The magazine of the Melbourne PC User Group

Getting the Point
Gordon Woolf

 

 

You may get involved with Latin magpies, but it could be worse: printers have given up on mignon that's inedible and canons that don't fire. Gordon Woolf explains...

We all need printed material of some kind, and in the process of getting it we are introduced to some oddities of the language in which printers confer. It's a language that goes back centuries. Our introduction comes from using word processing programs, more so with page layout programs.

When printers were obliged to change from Imperial measurements to metric, they changed easily. Just convert from ancient measurements to and from centimetres and millimetres as they had previously converted to and from inches. The end user was still left puzzled with talk of points, picas and ems.

One of the problems is that when you look at type that is supposedly the same size, it can look very different, as in the examples in Figure 1 below. The reason for that, is that the point size is based on the height of the metal slug on which a type character was made. That was in the days when Movable Type was a description of how things were printed, not the name of a popular blog software.

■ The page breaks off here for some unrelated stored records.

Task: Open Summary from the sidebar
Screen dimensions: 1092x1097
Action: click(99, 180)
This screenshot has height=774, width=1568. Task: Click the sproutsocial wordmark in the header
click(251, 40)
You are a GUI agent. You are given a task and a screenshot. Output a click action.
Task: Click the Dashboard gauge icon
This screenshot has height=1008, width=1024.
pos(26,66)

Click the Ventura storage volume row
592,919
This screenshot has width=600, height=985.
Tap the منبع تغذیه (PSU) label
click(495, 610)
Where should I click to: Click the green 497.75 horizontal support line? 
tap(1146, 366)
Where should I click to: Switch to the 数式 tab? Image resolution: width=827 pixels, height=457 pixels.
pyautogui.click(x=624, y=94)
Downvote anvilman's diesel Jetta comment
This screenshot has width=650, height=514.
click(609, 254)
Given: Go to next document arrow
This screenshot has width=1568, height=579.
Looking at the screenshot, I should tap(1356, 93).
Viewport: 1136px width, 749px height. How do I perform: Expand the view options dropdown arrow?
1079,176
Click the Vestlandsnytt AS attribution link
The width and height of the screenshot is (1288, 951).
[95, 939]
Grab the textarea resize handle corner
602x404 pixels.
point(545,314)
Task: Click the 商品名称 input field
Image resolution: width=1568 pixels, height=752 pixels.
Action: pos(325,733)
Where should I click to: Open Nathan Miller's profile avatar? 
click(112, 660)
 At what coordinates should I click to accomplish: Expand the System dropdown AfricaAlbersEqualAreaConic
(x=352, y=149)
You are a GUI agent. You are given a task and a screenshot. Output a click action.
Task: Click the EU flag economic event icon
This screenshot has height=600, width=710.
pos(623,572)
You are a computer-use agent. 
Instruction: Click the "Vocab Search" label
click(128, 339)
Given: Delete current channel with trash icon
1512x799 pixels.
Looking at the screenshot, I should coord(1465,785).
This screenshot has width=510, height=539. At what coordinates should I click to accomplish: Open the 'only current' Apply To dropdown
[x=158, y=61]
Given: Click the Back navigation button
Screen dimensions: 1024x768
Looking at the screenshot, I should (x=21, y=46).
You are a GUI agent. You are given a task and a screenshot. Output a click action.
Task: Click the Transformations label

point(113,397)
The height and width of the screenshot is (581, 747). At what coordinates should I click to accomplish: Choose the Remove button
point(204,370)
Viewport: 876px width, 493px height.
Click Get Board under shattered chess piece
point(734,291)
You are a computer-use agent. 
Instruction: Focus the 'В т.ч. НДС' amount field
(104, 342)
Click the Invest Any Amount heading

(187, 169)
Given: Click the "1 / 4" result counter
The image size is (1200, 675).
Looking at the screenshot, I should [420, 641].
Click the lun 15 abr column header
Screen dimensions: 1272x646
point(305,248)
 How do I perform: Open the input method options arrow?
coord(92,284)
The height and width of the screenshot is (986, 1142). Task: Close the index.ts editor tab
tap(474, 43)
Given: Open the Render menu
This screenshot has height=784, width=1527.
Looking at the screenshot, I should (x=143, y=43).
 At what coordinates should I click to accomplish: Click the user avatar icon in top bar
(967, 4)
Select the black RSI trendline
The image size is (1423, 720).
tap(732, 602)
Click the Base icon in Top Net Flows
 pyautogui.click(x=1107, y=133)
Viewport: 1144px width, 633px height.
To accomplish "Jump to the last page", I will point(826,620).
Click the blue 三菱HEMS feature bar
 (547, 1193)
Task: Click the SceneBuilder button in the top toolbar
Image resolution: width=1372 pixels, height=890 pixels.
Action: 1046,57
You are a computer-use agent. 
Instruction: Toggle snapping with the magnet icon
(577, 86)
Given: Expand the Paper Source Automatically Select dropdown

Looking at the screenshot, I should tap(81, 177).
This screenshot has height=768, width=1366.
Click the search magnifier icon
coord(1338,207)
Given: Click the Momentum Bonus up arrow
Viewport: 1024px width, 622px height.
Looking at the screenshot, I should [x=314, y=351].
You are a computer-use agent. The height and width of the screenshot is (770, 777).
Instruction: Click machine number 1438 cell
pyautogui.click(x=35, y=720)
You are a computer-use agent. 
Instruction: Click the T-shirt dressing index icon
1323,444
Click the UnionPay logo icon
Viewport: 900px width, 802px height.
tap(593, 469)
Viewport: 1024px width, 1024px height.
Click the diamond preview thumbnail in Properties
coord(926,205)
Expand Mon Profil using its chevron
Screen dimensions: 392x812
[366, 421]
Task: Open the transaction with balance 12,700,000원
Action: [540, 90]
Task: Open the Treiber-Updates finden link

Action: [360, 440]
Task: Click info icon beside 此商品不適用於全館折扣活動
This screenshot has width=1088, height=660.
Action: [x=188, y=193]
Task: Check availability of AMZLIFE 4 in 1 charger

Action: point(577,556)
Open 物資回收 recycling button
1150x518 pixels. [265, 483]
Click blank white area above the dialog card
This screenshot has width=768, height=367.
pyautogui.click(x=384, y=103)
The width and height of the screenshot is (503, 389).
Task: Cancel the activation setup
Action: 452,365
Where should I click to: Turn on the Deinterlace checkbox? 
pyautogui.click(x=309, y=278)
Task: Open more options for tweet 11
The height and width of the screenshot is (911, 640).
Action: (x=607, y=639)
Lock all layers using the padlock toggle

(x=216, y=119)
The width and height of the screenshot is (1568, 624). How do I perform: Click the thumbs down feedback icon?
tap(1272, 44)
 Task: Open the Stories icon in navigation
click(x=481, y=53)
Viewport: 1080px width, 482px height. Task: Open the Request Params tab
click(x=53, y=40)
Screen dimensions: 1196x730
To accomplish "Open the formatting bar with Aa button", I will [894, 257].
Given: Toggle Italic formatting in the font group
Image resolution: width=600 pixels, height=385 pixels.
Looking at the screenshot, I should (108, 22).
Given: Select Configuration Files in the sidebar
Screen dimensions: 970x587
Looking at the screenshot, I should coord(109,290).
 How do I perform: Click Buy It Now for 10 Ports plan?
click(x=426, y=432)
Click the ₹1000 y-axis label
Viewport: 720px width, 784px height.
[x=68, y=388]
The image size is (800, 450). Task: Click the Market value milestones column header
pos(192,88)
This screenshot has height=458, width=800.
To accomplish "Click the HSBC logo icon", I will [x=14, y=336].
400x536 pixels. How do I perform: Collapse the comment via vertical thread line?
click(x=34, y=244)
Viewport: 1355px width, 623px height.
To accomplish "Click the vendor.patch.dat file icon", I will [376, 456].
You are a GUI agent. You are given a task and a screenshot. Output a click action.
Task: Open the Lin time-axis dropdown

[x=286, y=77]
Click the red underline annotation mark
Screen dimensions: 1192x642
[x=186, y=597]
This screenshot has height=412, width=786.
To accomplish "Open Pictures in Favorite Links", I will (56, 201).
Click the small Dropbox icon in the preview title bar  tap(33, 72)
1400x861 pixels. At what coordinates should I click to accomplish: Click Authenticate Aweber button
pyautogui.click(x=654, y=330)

What you can be certain about is that a specific number of lines of the same size type placed beneath each other will occupy the same depth on the page. Six lines of 12 point type make an inch, or 2.54 centimetres. Or at least they do now. It was not always so.

A4 Easier Than Paper Elephants

Now having got the truth about type sizes clear in your mind, we can turn to the paper the type will be printed on. Fortunately, in this, we have become thoroughly up to date with a very simple mMetric system. The paper you normally use will be A4, and that, cut in half across it's width, creates two sheets of A5. Every sheet is in the same proportions, based on the square root of 2, so a layout created for A4 can be printed on A5 by reducing it overall to 71 per cent of the original. Getting from A3 to A4 similarly means a 71 per cent reduction.

Of course, it is not always so easy, and there are other ranges, of sizes as well as the "A" range, known as B and C. They are somewhat larger, intended for uses where a job has to be trimmed after printing, or changed into something else (known as "converting") such as in making envelopes.

Standard sizes of paper also make it easy to compare weights of paper, and everything is compared in "grams per square metre" so you can easily see that A4 paper at 70gsm is lighter paper than A3 paper at 80gsm.

OK, were you feeling sorry for having to have awkward conversions from points to millimetres? Feel sad no more. In paper, the USA has a very different system. The weight is defined as the weight of 500 sheets of the paper in the size it was cut from.

Most letter size paper (slightly wider and shorter than A4) is sold as 20 lb but a heavier paper might be made. in a different size sheet originally, so a very thin card of exactly the same grams-per-square-meter weight might be described as being 28 lb.

That abbreviation "b" for pound may need explaining, also useful to those of you who have grandkids with Tamagotchi electronic toys. It's those Americans still using the abbreviation for the Latin word libra to mean pounds.

Other paper sizes in the US are known by names such as legal, ledger, post, crown, demy and, strangely for a republic, crown and royal. You may occasionally find an elephant (28 x 23 inches) and a sheet known as a double elephant was originally used for wallpaper before they started making much longer rolls.

Black and White

This brings us to another core measurement for type — the Pica, pronounced "piker" just like the Australian term for someone who wants to opt out of the crowd. Collingwood supporters may like to know that the word derives from the Latin for magpie, perhaps indicating the colours in which most books were (and are) printed.

There are 12 points to a Pica and the Pica, conveniently for Americans is now exactly 6 to the inch, which makes it devilishly difficult to accurately convert to millimetres.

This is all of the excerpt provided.